Document:
------------------------------

Did He Who Made the Lamb Make Section 13?


by Arthur Topham
July 19, 2009
“When the stars threw down their spears,
And watered heaven with their tears,
Did he smile his work to see?
Did he who make the Lamb make thee?
Tiger! Tiger! burning bright
In the forests of the night,
What immortal hand or eye,
Dare frame thy fearful symmetry?
~William Blake, (1757 - 1827)
from Songs of Experience, The Tiger
One of my fondest remembrances of passing through high school was the time spent in my Grade 12 English classes. My instructor, an elderly, refined English woman by the name of Mrs. Robertson, was the epitome of all those fine qualities that make up a good teacher and, like myself, she loved English literature and in particular the poets and writers of the 18th and 19th Centuries.
I had a school acquaintance at the time, a social buddy as well, who also enjoyed her classes and we would spend much time composing essays and discussing the finer philosophical points of the many enlightened artists of those days. The image above reminds me of the times that we would spend mulling and disputing and synthesizing our nascent, budding interests in truth and art as expressed in all that was best of the English writers.
One such 18th Century composer of rhyme was William Blake, a fearless visionary and valiant fighter for freedom of expression and spiritual questing. It is he whose immortal words contained in his poem The Tiger and quoted above that now move me today to extrapolate from his thoughts written almost two centuries ago yet as bright and burning in my own soul as they must have been when first forged within the mind of Blake himself.

------------------------------

Entries shown:
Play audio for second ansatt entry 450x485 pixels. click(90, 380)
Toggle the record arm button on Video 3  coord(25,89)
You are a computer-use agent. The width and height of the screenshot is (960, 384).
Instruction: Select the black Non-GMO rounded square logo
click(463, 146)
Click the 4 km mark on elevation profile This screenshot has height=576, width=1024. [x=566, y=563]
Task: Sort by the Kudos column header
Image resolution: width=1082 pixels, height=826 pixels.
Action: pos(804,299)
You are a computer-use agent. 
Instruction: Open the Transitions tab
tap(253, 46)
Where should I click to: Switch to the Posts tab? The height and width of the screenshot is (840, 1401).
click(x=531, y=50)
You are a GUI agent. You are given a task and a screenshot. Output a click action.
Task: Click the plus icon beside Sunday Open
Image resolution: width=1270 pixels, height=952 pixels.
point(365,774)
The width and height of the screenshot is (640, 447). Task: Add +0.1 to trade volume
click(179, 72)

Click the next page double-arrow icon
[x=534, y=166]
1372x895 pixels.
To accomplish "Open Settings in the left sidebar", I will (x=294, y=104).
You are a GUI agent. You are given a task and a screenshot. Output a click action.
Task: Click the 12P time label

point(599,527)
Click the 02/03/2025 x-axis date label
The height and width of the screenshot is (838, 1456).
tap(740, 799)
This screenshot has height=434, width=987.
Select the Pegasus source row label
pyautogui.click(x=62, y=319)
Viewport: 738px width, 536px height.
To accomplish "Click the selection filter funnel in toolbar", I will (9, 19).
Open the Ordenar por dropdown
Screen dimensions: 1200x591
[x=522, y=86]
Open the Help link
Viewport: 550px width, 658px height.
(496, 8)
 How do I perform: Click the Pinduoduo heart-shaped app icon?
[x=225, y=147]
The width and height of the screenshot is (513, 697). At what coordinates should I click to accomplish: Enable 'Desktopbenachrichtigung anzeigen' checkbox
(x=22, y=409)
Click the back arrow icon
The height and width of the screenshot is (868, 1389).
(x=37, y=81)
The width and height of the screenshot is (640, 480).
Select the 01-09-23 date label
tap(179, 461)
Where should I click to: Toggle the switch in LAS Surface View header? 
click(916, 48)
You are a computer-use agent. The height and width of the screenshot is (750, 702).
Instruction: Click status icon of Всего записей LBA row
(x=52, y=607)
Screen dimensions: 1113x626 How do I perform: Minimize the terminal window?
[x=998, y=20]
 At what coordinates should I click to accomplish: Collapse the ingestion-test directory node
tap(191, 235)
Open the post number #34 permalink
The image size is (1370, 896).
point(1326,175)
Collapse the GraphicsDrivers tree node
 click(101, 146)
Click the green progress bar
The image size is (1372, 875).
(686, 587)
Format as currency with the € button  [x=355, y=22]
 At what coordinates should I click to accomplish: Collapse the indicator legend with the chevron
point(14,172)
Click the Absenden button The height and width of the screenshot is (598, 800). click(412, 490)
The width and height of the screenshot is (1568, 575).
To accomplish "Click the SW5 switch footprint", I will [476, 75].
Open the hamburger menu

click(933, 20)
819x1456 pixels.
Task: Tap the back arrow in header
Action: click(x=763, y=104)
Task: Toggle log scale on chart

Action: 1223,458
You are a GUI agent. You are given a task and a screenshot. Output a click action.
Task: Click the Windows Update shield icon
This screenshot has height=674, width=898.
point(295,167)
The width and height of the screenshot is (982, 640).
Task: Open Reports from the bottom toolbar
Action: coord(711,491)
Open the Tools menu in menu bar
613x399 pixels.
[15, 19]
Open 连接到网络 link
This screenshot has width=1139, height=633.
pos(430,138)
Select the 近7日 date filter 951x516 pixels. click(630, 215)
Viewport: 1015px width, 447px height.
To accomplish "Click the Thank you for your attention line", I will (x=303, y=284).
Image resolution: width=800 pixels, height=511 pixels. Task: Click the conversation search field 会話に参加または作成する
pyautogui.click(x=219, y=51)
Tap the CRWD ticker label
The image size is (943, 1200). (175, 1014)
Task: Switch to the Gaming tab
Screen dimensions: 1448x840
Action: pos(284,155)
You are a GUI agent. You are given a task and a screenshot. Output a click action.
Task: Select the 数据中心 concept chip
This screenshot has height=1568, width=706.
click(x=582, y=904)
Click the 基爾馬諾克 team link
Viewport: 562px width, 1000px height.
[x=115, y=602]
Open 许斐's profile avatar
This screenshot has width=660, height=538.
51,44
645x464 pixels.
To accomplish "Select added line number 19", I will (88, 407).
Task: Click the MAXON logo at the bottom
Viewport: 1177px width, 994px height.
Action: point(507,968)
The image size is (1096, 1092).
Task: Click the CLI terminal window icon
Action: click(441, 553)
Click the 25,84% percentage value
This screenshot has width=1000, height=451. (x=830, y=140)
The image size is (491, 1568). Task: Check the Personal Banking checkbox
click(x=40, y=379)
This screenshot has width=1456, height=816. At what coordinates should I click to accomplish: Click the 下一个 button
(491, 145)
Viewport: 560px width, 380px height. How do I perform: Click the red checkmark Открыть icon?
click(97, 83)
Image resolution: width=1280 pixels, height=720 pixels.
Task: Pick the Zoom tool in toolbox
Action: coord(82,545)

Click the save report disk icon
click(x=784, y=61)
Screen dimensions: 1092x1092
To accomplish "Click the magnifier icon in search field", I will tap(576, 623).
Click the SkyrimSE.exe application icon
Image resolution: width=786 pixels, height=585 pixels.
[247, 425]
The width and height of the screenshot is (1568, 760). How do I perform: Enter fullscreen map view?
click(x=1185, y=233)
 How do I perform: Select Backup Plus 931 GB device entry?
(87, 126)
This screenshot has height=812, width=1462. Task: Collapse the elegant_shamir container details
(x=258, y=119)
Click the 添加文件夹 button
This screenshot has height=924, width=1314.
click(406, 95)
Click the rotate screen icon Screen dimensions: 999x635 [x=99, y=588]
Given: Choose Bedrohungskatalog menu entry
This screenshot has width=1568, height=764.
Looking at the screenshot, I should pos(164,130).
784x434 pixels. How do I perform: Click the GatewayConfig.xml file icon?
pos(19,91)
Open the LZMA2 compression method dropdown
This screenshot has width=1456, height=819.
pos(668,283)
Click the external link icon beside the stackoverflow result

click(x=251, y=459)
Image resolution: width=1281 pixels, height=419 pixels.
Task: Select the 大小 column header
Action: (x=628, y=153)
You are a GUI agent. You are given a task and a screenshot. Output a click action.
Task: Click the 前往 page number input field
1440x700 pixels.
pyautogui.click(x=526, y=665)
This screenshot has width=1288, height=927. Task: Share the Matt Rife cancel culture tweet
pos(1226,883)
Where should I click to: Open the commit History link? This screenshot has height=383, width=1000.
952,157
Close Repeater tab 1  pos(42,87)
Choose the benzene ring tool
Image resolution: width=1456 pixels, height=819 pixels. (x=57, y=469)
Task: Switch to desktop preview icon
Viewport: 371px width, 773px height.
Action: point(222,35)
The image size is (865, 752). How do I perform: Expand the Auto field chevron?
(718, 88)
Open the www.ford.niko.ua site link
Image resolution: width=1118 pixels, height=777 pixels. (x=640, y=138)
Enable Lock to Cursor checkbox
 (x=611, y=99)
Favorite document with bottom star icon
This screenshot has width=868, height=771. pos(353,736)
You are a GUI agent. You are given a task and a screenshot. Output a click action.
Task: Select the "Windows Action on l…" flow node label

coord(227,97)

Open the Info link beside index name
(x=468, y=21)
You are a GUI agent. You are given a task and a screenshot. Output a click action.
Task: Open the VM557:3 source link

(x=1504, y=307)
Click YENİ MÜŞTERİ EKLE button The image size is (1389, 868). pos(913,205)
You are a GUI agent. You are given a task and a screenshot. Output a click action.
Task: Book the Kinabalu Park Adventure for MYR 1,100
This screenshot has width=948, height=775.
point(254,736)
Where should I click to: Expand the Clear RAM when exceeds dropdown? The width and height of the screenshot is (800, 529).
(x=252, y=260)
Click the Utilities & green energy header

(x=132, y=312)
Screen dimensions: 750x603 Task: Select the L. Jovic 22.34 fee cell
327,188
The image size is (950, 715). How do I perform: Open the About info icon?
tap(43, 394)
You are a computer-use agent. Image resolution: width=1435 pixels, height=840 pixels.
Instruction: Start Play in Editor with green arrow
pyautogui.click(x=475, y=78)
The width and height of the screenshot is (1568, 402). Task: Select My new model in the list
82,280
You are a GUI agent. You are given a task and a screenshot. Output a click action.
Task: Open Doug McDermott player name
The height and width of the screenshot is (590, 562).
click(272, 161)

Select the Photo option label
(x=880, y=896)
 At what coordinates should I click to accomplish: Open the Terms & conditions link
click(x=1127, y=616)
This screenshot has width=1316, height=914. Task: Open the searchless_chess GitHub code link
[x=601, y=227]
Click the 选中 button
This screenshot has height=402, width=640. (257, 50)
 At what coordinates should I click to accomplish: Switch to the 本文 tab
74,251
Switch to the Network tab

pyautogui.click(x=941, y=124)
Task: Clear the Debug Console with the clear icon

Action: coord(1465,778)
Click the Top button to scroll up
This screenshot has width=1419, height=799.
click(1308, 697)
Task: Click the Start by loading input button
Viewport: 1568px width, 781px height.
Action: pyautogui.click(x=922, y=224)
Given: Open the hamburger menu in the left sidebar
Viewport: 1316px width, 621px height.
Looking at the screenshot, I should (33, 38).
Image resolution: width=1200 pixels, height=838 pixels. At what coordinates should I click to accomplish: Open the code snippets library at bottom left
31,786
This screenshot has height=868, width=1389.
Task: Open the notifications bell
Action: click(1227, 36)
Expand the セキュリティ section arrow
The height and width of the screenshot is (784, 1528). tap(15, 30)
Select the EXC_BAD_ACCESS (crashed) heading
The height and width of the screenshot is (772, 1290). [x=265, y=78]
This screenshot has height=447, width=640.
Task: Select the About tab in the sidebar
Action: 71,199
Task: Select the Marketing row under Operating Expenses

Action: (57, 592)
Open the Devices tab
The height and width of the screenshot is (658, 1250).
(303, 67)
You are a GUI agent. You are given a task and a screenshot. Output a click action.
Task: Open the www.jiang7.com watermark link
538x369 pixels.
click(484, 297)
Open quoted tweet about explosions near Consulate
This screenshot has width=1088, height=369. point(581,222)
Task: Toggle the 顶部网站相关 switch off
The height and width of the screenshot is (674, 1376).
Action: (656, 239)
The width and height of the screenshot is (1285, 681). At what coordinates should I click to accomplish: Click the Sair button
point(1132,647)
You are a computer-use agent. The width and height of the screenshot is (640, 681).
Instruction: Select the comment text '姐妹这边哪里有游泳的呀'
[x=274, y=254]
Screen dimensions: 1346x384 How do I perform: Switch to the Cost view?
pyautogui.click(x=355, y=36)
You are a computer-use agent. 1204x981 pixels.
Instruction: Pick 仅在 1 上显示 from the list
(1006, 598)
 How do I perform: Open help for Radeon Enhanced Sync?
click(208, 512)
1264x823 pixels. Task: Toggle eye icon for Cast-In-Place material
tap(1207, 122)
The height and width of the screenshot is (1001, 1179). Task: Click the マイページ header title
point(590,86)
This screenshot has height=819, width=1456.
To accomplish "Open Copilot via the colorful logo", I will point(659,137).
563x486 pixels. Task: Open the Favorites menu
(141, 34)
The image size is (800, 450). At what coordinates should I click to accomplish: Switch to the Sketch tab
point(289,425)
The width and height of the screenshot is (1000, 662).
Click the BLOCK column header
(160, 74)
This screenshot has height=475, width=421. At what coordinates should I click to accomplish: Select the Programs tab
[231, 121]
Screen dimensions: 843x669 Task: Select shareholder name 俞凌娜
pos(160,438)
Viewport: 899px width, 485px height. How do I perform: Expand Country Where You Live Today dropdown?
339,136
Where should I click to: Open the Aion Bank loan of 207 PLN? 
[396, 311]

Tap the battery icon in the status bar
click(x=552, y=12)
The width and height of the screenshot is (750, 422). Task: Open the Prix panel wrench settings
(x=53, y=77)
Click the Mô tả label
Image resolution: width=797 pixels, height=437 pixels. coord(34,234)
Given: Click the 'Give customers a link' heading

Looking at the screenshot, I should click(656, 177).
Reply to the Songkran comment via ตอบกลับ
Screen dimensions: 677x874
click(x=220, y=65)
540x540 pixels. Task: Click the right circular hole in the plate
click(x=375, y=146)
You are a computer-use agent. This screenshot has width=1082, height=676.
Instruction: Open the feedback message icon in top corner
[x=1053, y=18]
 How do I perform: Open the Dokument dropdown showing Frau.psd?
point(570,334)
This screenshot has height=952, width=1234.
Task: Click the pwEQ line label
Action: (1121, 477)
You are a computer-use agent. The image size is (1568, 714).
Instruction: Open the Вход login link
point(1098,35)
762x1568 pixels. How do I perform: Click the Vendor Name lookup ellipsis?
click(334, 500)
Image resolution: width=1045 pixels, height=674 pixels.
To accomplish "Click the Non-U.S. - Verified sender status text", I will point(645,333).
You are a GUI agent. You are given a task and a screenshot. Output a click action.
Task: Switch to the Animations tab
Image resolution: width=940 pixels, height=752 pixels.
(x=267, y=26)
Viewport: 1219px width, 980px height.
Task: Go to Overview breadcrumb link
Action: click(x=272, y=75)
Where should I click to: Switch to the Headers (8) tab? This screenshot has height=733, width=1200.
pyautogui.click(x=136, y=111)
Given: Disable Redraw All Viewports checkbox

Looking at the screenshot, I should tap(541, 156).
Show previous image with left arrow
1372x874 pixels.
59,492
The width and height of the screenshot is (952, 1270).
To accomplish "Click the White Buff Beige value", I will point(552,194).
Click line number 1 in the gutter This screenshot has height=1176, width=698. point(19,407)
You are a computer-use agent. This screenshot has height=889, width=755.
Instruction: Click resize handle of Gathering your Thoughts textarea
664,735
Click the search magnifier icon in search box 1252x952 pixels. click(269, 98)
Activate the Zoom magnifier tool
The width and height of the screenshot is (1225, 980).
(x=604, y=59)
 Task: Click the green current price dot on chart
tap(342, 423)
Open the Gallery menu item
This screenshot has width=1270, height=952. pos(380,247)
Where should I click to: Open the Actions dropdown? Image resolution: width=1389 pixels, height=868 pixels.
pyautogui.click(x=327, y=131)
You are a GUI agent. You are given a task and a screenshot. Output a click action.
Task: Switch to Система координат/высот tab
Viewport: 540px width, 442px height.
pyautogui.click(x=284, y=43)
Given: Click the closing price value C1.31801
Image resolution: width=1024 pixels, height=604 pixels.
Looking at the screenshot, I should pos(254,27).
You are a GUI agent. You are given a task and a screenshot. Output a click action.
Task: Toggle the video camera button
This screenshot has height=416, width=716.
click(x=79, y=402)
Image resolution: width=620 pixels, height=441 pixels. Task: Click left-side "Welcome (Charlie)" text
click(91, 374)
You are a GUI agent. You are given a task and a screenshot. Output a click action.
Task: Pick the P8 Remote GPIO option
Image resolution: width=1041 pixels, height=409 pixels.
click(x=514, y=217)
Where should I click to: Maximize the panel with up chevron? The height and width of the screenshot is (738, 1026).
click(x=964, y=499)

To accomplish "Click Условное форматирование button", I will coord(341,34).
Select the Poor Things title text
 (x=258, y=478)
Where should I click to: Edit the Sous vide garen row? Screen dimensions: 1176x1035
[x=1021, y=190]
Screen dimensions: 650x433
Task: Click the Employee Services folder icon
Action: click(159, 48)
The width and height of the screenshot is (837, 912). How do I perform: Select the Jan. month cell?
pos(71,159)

------------------------------

Jobs:
• A. Answer these questions about the Blake essay:
(i) Who wrote the essay, and on what date?
(ii) Which grade's English classes does the writer recall fondly?
(iii) The quoted poem comes from which collection?
• B. List every activity that the Blake essay says the writer and the school acquaintance spent time doing together.
• C. Reproduce the passage of the Blake essay that starts at the words "Did He Who Made" and ends after "thy fearful symmetry?".
The listing was taken from a separate source.

Responses to the exercise:
• A.
(i) Arthur Topham, July 19, 2009
(ii) Grade 12
(iii) Songs of Experience

• B.
- composing essays
- discussing the finer philosophical points of the many enlightened artists of those days
- mulling
- disputing
- synthesizing their nascent, budding interests in truth and art

• C.
Did He Who Made the Lamb Make Section 13?


by Arthur Topham
July 19, 2009
“When the stars threw down their spears,
And watered heaven with their tears,
Did he smile his work to see?
Did he who make the Lamb make thee?
Tiger! Tiger! burning bright
In the forests of the night,
What immortal hand or eye,
Dare frame thy fearful symmetry?